The Freedom Movement, as we have come to know it, is going on five years old. (For those who joined it later, it began in May 2020.) It’s time to reflect on the question of what it is actually about. A popular book asked, “what price freedom?”, but we might ask, ‘what do we mean by freedom?’
To start with the obvious, we wanted, and still want, freedom from government overreach. We stood, and still stand, for the hard-won universal human rights: freedom of speech, freedom of association, freedom of movement and freedom of thought and opinion. As the slow train wreck of 2020–21 unfolded, we added the concept of medical freedom and freedom from experimentation.
And yet the single idea of freedom doesn’t really cover everything we want. Most of us don’t want abortion-on-demand: we don’t want to be free to murder our children. We’re more divided on euthanasia, but a large proportion of us don’t want to be free to murder ourselves or others whose lives have become unbearable.
Some of us may have been anarchists, or near-anarchists. But now it turns out that, when we think about it, we don’t want to be free to grow genetically engineered crops. We already knew that we don’t want to be free to build nuclear power stations. Now we realise that we don’t want to be free to experiment with dangerous viruses, create bioweapons, tinker with each other’s DNA or instigate frivolous wars. We would prefer to have a government strong enough to protect us from these things.
So, if it’s not just about freedom, what is our ethos? Traditional values? Not really, because a large number of us, while acknowledging the value of traditional marriage, don’t want to be overly constrained by traditional morality. We might recognise that children are a good thing, without wanting to be burdened by too many of them. And while we might complain about not getting what we want from the state schools, most of us don’t want educational freedom. Nor do we want to be economically liberated from the socialist welfare state. We enjoy complaining about the way it’s done, but, as somebody said, complaining is a form of compliance.

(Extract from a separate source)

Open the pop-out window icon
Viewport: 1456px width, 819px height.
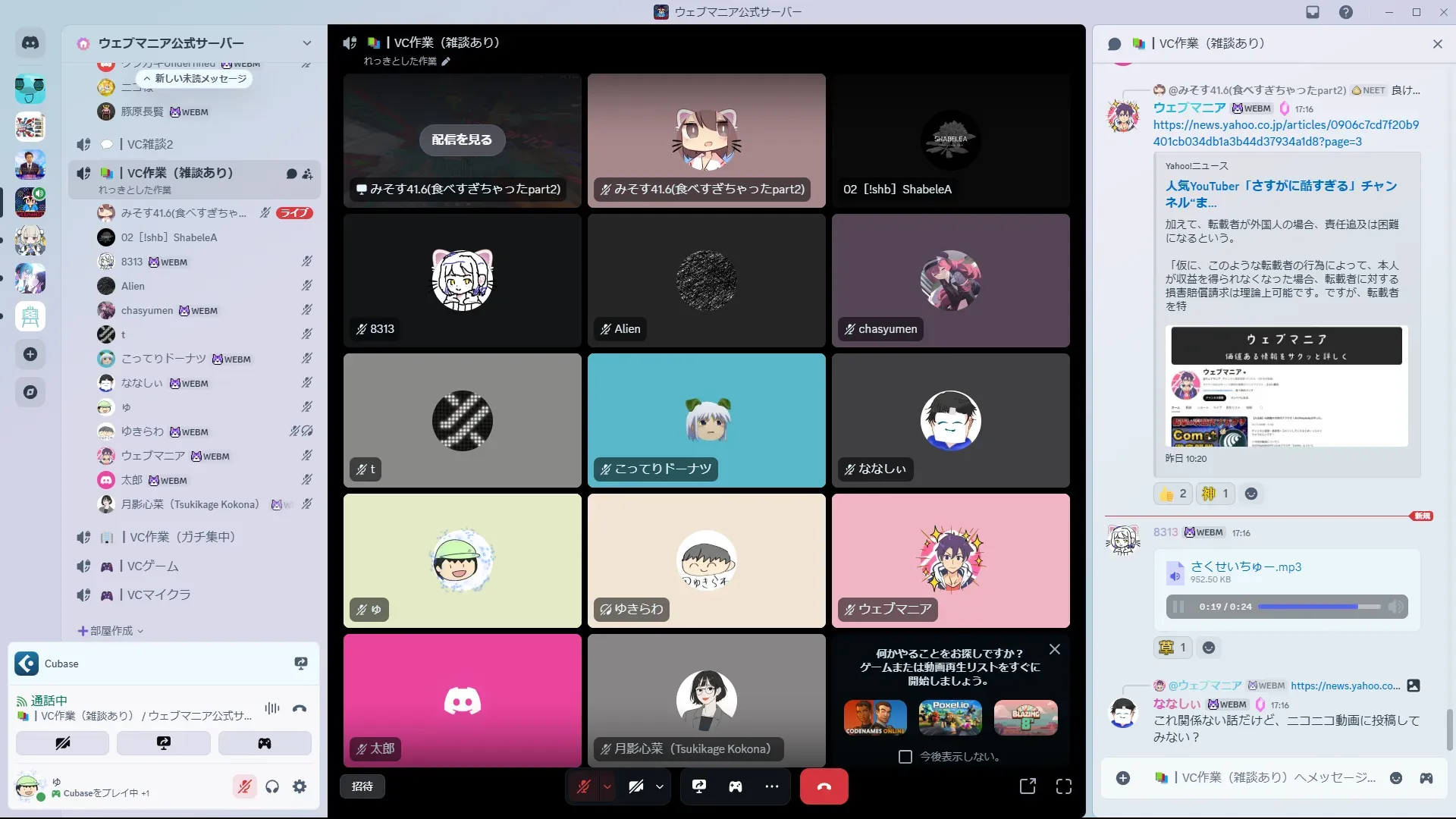pyautogui.click(x=1028, y=786)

Civil liberty is a complex matter and, like everything else, something we don’t always agree on. But it’s good that we’ve had a taste of totalitarianism in the last few years, because a lot more people have realised what a precious thing freedom is. And it’s good that we have the Freedom Movement and the organisations that have sprung from it. May they long continue to stand and speak for the rights we didn’t realise we valued until they were gone.